Hardly anyone had taken the 6th or 7th shots (hence the total lack of deaths in those brackets):
6 shots: 1,748 living
7 shots: 49 living (can’t be that successful!)
The largest shot count groups are the 2 and 3 shot groups respectively.
2 shots: 2,275,352 (~2.2 million) living
At 62,485 deaths, you have a 1 in ~37 chance of dying at 2 shots.
To give you a rough idea of how likely this is, imagine rolling 2 six-sided die (6*6 = 36 probable outcomes) where getting one specific combination of numbers from the roll means you die.
3 shots: 3,466,688 (~3.4 million) living
At 61,976 deaths, you have a 1 in ~57 chance of dying at 3 shots
Note: the chances, being calculated separately, stack, so it is a 1 in 37 + 1 in 57 chance.
It is clear people don’t trust the shots as far fewer people get their fourth or fifth shot:
4 shots: 620,787 living
At 4,439 deaths for 4 shots, you have a 1 in 140 chance of dying with 4 shots
Remember, probability still stacks
5 shots: 288,487 living
3 deaths; 1 in 96,163 chance of dying with 5 shots
Remember, probability still stacks
Single shot had 329,090 living
Of which 15,055 died, or a 1 in 22 chance of dying
The estimated probabilistic odds of dying at each stage (exclusive) are:
1 in ~22 (1 shot)
1 in ~37 (2 shots)
1 in ~57 (3 shots)
1 in ~140 (4 shots)
1 in ~96,163 (5 shots)
In total, the odds would be 1 in ~48 chance of dying at some point after taking any number of shots
Hardly anyone is crazy enough to take 6 or 7 shots (I wonder why?)
Deaths By Vaccine Brand And Type
The deaths breakdown by type and manufacturer are eye-opening. For this I am going to simply show a screenshot of the tally.
The largest number of deaths are from Pfizer, at a whopping 106,235 deaths:
Moderna had 19,724 deaths, and mRNA in total had 125,959 deaths, or ~87% of the total number of shot deaths.
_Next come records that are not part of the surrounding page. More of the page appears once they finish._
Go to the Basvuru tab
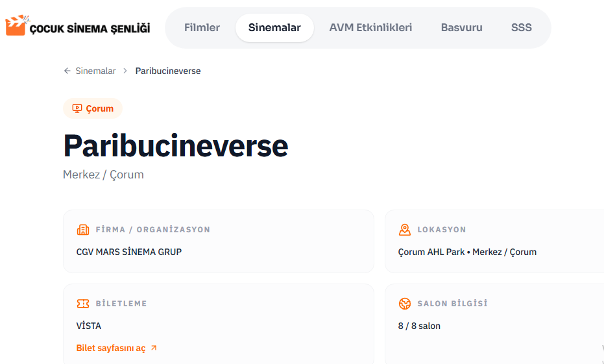Viewport: 604px width, 364px height. click(461, 28)
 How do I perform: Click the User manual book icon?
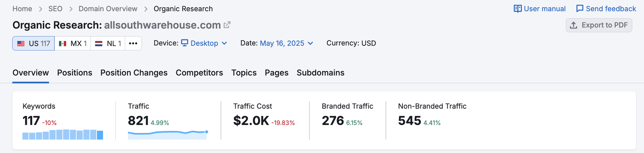(x=518, y=9)
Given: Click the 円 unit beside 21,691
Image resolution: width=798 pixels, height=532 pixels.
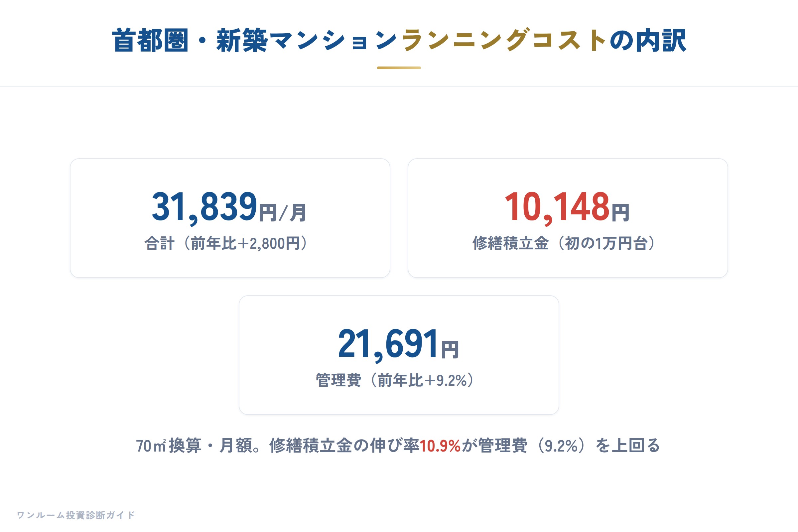Looking at the screenshot, I should click(450, 350).

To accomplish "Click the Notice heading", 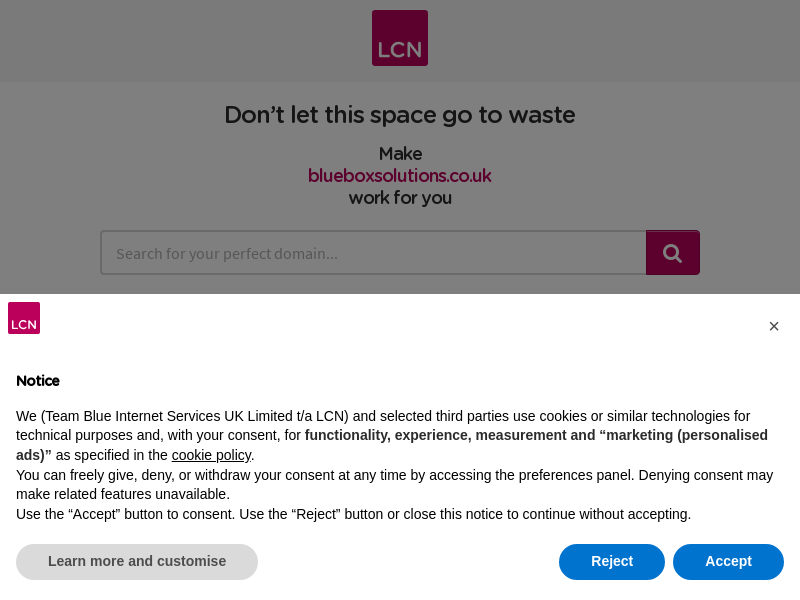I will coord(38,381).
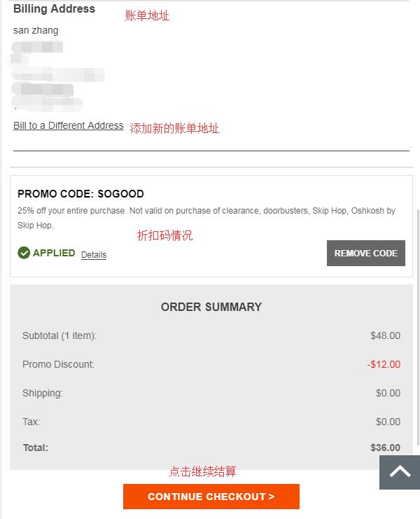Click the REMOVE CODE button
This screenshot has height=519, width=420.
366,254
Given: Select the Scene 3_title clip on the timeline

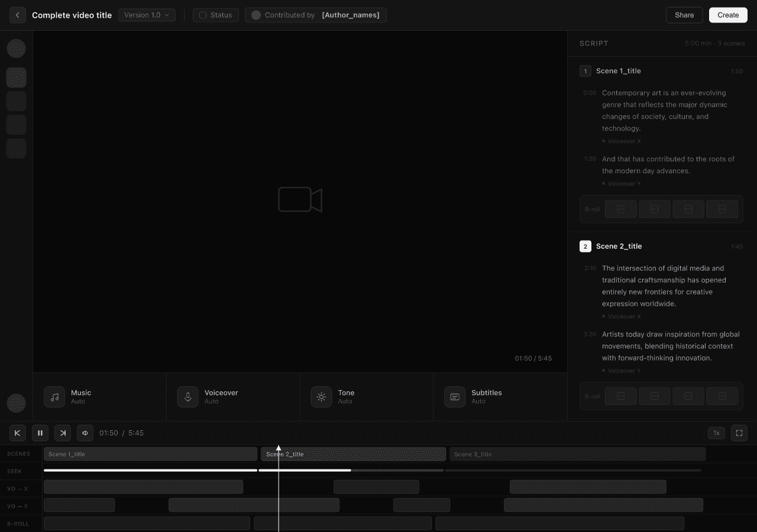Looking at the screenshot, I should pyautogui.click(x=578, y=454).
There were way more makes and models of shot in the tally of the living. The biggest risks, however, were with AstraZeneca.
Of mRNA:
1 in ~33 chance of dying if you take a Moderna shot
1 in ~57 chance of dying if you take a Pfizer shot
1 in ~53 chance of dying if you take any mRNA shot
Of Genetically Modified Adenovirus:
1 in ~5 chance of dying if you take AstraZeneca
1 in ~66 chance of dying if you take Johnson&Johnson/Janssen
1 in ~18 chance of dying if you take either genetically modified adenovirus shot
Of Saponins (note the transfection risks here):
1 in ~416 chance of dying if you take Novavax
Note this may be skewered by having an extremely small sample, that said, even if it wasn’t skewered, it shows just how badly the mRNA and genetically modified adenovirus shots are performing
Manually compiled breakdown as a screenshot:
1 in 416 chance of dying still are not good odds. It only looks good because the ratios for Pfizer, Moderna, AstraZeneca and J&J look so bad.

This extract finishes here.